= Gymir (father of Gerðr) =

Character in Norse mythology

Gymir (Old Norse: /non/) is a jötunn in Norse mythology. He is the spouse of Aurboða, and the father of the beautiful jötunn Gerðr, who married the god Freyr. Gymir may be the same figure as Ægir, a personification of the sea or ocean, or a separate figure who shares the same name.

==Name==
The meaning of the Old Norse name Gymir is unclear. Proposed translations include 'the earthly' (from Old Norse gumi), 'the wintry one' (from gemla), or 'the protector', the 'engulfer' (from geyma).

In Lokasenna (Loki's Flyting) and Skáldskaparmál (The Language of Poetry), Gymir is given by Snorri Sturluson as an alternative name for the divine personification of the sea Ægir. Rudolf Simek argues that it may be an erroneous interpretation of kennings in which different giant-names are used interchangeably.

Here it is implied that they are all the same, Ægir and Hler and Gymir ... What terms for sea are there? It is called mere, ocean (ægir), engulfer (gymir), roarer (hler), main, road, depth, salt, water, swell.
— 25, 60–61, transl. A. Faulkes, 1987.

==Attestations==
===Poetic Edda===
In both Skírnismál (The Lay of Skírnir) and Gylfaginning (The Beguiling of Gylfi), Gymir is portrayed as the spouse of Aurboða; and from their union was born Gerðr.

There was someone called Gymir, and his wife Aurboda. She was of the race of mountain-giants. Gerd is their daughter, the most beautiful of all women.
— 35–37, transl. A. Faulkes, 1987.

===Prose Edda===
A verse from the 9th-century skald Ref Gestsson is quoted in the later Skáldskaparmál (The Language of Poetry).

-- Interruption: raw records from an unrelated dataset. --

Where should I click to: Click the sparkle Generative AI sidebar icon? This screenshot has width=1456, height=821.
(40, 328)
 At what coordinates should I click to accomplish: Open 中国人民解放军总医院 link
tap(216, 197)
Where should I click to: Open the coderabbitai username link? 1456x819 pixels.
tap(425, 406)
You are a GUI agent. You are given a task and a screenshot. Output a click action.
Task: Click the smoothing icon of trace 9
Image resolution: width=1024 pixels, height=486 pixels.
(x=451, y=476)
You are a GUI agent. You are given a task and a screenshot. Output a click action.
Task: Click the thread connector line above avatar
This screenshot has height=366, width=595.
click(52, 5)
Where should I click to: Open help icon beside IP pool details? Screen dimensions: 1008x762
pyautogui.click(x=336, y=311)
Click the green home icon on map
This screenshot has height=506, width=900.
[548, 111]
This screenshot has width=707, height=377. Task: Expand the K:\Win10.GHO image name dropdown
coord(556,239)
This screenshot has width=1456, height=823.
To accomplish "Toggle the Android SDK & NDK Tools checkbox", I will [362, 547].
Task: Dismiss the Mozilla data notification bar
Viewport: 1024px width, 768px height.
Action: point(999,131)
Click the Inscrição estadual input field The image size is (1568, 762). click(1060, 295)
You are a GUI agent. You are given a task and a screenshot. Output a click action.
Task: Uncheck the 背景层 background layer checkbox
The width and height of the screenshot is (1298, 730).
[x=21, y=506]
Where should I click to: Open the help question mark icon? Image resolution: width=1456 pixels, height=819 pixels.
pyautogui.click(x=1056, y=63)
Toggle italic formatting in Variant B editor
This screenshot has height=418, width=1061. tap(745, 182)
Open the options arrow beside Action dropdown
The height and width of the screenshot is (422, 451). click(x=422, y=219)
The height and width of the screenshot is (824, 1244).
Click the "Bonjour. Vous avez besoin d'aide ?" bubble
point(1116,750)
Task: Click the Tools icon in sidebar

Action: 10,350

Gymir’s spray-cold spae-wife [Rán] often brings the twisted-rope-bear [ship] into Ægir’s jaws [under the waves] where the wave breaks.
— Ref Gestsson, Skáld. 24–25, transl. A. Faulkes, 1987.
According to John Lindow, "the verse in question seems to say that the cold seeress of Gymir often transports the bear of twisted lines into the jaw of Ægir; that is, that the wave (Ægir’s daughters are the nine waves) often drives a ship deep into the water."

== Scholarly reception and interpretation ==
The name Gymir may indicate that Ægir was understood as the father of the beautiful jötunn Gerðr or indicate that two figures by the same name. Both the prose introduction to Lokasenna and Skáldskaparmál state that Ægir is also known as Gymir, the father of the jötunn Gerðr. Rudolf Simek argues that, if understood to be two different entities, this may stem from an erroneous interpretation of kennings in which different jötunn-names are used interchangeably.

Gymir has been seen as a chthonic deity, and Magnus Olsen argued that he was an earth giant from his interpretation of Skírnismál in light of the hieros gamos.